Another factor to consider is a stock’s growth potential. While a 7% dividend yield for Freehold Royalties can seem attractive due to its significance, if the stock pays out all of its earnings each quarter, there will be no cash left to invest in growing the business.
And while a 7% dividend may be attractive, over the long term, you could earn a far better return by buying a stock with a 5% dividend that is consistently growing its earnings each year by 5% as well.
Therefore, while high-yield dividend stocks like Freehold Royalties can look attractive, it’s essential that investors do their due diligence. Specifically, ensure the stock can sustain its payouts and is a high-quality, long-term investment.
So with that in mind, let’s look at how sustainable Freehold Royalties dividend is and whether the stock is worth investing in for the long haul.
Is Freehold Royalties stock a good investment today?
Before we analyze Freehold Royalties stock and its attractive dividend yield, it’s essential to understand how its core business operations work and how the stock generates the cash that it uses to fund the dividend.
Freehold owns the land that many other energy stocks use to produce oil and gas. In exchange, the stock receives a royalty on every barrel of oil equivalent that other companies produce on its land.
This gives Freehold a lower-risk business model than many of its energy-producing peers for a few reasons.
First, it has an asset-light business model and doesn’t have to worry about some of the risks or setbacks that producers face. In addition, because it’s an asset-light business model, it also doesn’t have nearly as high of capex requirements each year, allowing it to earn tonnes of free cash flow (FCF).
Furthermore, with hundreds of different companies using its land, the stock’s revenue is well-diversified. It does have exposure to the price of oil and gas, as does almost every energy stock, but in general, it’s a lower-risk company that’s constantly generating millions in cash flow each quarter.

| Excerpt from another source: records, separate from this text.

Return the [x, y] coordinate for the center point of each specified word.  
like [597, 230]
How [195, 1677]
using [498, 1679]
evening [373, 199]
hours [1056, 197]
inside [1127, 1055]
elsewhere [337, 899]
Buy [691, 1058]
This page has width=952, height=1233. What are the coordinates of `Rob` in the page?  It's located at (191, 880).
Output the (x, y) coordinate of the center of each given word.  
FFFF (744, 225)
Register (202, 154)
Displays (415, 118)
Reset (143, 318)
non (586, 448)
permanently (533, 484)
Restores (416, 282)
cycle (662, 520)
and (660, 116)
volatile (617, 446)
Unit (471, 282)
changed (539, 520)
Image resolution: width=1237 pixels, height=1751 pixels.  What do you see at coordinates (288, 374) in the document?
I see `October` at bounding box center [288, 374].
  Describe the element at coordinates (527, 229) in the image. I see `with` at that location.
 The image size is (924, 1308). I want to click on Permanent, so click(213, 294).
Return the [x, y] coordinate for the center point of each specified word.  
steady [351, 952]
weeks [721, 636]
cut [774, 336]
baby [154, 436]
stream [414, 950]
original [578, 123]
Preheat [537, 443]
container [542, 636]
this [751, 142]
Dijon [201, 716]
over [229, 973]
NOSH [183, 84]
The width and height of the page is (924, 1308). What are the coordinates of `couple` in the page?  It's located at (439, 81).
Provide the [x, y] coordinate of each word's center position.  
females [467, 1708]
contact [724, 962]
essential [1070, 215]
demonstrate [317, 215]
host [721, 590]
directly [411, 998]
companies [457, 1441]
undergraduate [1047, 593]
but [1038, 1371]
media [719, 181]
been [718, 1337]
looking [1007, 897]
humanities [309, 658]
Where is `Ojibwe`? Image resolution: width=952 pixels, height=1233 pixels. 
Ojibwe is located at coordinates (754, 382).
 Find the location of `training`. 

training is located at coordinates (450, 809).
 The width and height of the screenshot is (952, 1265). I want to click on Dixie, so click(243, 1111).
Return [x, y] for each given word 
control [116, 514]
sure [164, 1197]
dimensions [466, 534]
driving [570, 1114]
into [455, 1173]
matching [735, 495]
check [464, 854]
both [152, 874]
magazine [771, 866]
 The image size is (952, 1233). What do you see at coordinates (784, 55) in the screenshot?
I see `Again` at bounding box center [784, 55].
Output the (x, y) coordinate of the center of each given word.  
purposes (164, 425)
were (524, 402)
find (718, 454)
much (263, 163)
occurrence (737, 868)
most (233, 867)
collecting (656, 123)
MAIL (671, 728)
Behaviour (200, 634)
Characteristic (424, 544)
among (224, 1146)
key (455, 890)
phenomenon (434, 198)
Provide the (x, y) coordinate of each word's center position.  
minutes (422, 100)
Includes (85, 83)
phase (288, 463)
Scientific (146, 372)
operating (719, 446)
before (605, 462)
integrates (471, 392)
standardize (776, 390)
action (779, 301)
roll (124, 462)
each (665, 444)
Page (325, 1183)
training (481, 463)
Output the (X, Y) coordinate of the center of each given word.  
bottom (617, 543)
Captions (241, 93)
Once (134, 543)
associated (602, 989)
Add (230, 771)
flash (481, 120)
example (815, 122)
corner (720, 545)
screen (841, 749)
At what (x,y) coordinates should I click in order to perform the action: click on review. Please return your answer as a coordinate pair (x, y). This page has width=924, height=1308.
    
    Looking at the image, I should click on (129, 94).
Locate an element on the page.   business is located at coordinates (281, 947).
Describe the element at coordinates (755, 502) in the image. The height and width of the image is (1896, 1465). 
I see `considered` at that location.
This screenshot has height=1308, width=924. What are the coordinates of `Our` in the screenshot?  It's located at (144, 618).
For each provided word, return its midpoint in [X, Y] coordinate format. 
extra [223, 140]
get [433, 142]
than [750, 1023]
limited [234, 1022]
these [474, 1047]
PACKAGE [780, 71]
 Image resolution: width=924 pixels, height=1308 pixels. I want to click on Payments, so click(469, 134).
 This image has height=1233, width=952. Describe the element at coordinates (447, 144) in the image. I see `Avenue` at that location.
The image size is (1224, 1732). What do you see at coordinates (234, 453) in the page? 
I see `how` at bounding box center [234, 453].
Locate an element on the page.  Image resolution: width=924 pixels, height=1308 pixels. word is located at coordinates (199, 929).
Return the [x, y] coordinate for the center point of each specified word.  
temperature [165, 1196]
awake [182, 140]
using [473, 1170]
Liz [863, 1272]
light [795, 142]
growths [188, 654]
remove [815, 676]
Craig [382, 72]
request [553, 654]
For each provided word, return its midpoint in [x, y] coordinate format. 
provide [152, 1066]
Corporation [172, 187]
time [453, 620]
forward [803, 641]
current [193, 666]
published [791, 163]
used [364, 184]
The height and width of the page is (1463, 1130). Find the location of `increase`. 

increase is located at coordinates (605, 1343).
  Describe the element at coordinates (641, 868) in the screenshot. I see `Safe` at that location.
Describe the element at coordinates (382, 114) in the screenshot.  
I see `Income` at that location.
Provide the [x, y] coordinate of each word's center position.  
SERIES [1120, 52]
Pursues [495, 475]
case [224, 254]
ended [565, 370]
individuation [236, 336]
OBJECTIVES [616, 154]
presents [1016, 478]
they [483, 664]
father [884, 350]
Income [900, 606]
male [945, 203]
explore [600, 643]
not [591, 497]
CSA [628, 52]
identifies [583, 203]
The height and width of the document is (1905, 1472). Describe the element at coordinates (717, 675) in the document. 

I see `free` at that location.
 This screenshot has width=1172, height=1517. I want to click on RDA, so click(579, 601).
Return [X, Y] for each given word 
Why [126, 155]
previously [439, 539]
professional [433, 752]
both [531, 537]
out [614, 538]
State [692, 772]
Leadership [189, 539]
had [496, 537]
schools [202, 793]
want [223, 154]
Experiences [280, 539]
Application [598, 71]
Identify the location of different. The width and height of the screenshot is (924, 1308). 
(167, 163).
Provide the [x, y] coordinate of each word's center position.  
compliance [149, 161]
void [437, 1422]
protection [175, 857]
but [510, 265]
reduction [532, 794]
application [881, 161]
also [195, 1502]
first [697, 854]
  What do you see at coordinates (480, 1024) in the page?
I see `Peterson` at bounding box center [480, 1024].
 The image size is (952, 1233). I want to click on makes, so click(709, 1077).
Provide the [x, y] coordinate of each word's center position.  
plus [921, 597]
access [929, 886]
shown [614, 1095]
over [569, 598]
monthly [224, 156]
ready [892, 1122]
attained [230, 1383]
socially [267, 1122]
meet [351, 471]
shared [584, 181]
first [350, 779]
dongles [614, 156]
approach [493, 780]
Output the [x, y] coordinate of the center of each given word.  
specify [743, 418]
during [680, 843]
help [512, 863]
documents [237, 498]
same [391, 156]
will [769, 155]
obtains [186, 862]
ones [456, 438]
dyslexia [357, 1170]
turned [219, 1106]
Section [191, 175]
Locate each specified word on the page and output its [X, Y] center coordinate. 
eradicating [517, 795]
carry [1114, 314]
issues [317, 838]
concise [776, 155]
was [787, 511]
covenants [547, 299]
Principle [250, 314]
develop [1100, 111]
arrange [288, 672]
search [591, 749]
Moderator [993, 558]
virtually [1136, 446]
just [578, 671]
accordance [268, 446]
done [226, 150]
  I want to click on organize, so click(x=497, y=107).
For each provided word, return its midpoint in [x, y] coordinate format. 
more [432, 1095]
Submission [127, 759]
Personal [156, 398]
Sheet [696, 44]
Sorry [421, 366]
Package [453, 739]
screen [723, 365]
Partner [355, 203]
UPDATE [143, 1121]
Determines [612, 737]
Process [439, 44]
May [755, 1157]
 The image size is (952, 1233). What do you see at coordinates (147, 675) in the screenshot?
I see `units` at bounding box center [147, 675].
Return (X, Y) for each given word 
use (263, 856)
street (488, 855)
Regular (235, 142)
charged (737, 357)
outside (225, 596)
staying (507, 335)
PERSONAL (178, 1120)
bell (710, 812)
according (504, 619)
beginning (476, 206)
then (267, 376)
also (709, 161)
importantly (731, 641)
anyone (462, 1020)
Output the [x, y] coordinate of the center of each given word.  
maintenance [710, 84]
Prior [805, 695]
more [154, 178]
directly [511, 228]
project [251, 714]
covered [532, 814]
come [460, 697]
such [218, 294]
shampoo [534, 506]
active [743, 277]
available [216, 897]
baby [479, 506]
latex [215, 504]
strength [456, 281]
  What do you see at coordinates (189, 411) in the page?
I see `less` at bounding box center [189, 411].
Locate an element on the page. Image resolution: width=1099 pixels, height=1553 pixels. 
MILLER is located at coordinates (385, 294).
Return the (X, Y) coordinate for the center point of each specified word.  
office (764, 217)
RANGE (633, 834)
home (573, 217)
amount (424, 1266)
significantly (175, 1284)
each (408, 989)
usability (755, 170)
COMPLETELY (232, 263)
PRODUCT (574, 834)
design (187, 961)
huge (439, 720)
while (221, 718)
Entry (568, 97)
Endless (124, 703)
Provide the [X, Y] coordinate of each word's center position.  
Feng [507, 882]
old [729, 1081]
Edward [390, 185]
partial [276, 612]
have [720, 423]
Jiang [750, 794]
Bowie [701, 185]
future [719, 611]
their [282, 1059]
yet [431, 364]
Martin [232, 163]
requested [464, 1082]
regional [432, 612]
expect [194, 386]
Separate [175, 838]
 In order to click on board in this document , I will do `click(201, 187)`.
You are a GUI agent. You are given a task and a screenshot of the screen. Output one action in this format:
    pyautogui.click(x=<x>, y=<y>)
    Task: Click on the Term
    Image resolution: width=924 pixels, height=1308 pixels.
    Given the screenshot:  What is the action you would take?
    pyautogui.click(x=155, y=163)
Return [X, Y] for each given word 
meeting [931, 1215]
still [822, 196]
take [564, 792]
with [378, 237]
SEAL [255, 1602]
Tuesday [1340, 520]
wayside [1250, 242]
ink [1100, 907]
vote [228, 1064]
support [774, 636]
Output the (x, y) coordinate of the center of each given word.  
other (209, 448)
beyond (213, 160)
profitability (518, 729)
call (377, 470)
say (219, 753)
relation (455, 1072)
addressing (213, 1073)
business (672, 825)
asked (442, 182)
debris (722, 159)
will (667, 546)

Therefore, the FCF it generates goes straight to funding the dividend, with any leftover cash retained by Freehold Royalties stock. This cash is allocating to acquiring new land down the road, to ultimately expand its portfolio and continue growing the business.
So with that in mind, we can easily compare the dividend payments to Freehold’s FCF to see how sustainable the dividend is.
Is the dividend sustainable?
In general, Freehold Royalties stock targets a payout ratio of between 60% and 80% of its FCF. The company wants to pay at least 60% because it’s a stock targeted toward dividend investors and should provide an attractive yield.
However, Freehold also wants to pay less than 80% of its FCF to keep a margin of safety in case it experiences a few down quarters, as well as to retain cash to invest in future growth.
So with Freehold paying out $1.08 per share this year in dividends and analysts expecting it will earn FCF per share of $1.58 in 2023, the stock has a current payout ratio of just 68%.
Plus, in each of the next four years, Freehold is expected to earn more FCF than in 2023, showing its impressive 7.1% dividend yield looks to be sustainable for years to come.